Data entries
▼
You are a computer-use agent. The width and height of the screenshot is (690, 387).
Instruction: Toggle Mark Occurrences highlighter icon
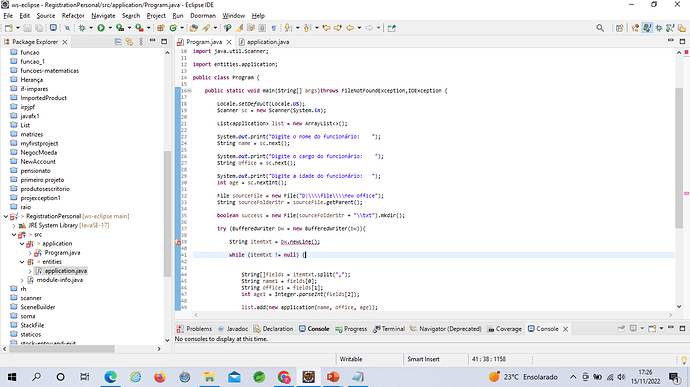239,28
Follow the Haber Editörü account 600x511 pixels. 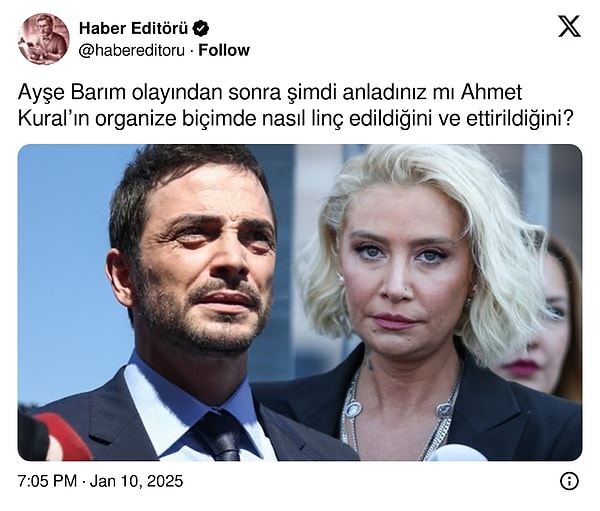pyautogui.click(x=224, y=50)
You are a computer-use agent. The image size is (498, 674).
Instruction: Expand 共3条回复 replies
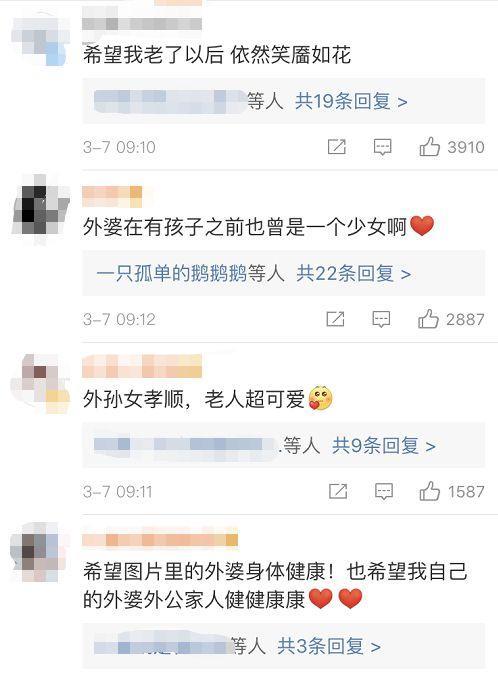329,646
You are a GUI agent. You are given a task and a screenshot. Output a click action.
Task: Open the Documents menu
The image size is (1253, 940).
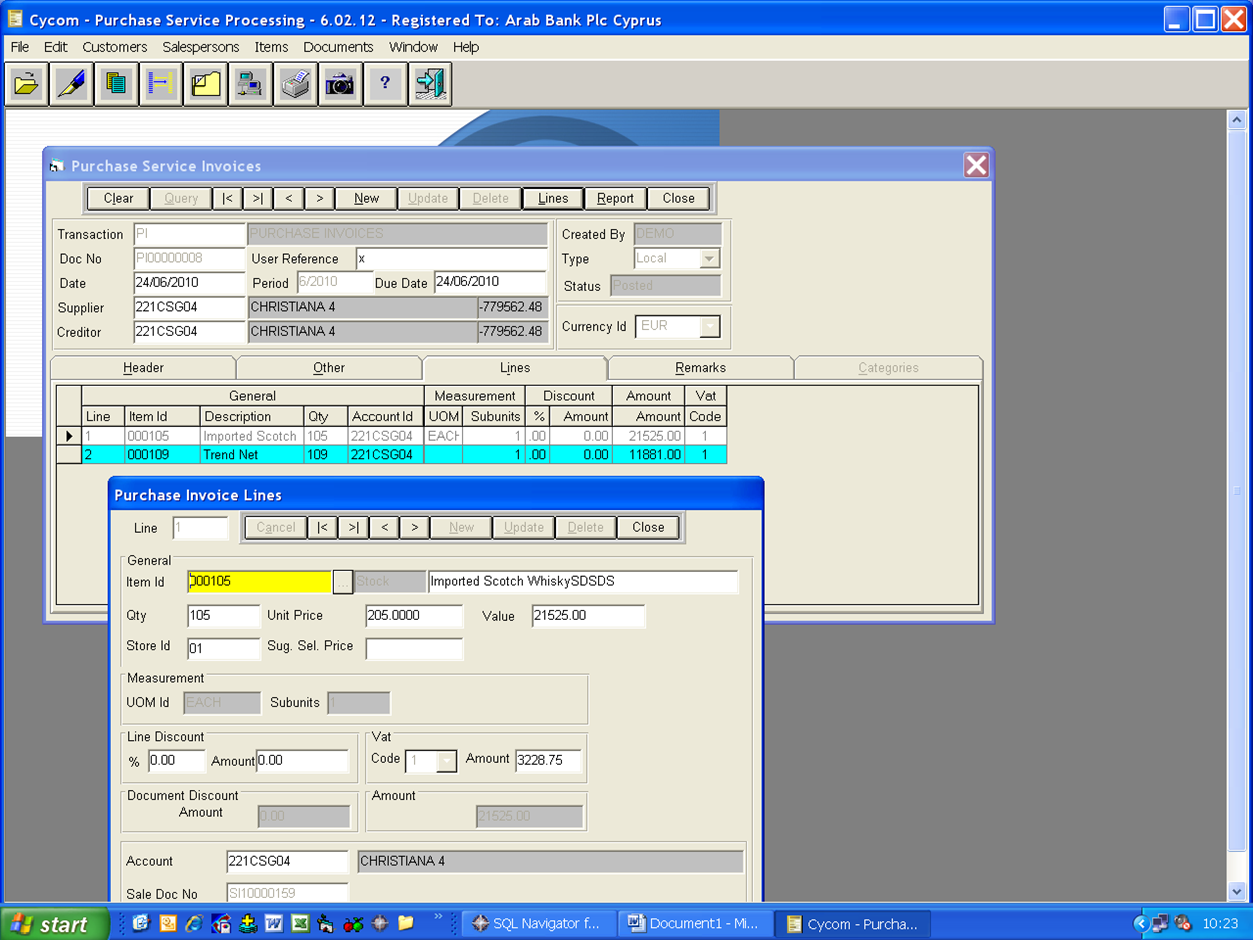point(338,47)
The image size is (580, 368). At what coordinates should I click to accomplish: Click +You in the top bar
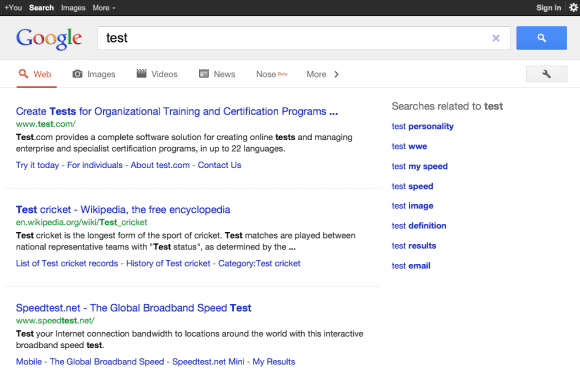click(x=13, y=7)
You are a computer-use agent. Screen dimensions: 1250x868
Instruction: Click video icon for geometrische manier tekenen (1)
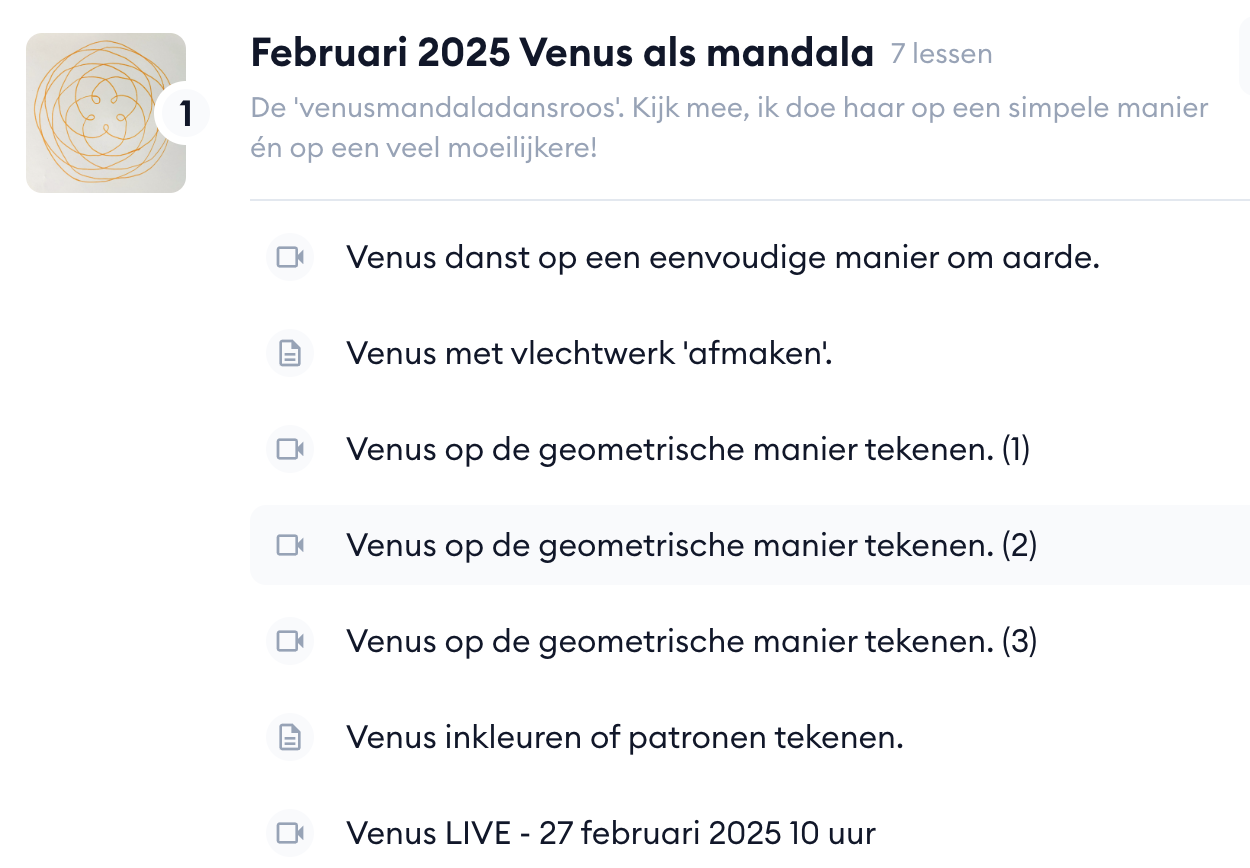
▲
From the records above, return each line that includes "computer".

» **THE ANSWER**
You are a computer-use agent. The width and height of the screenshot is (690, 387).
You are a computer-use agent. The image size is (498, 674).
You are a computer-use agent. Screen dimensions: 1250x868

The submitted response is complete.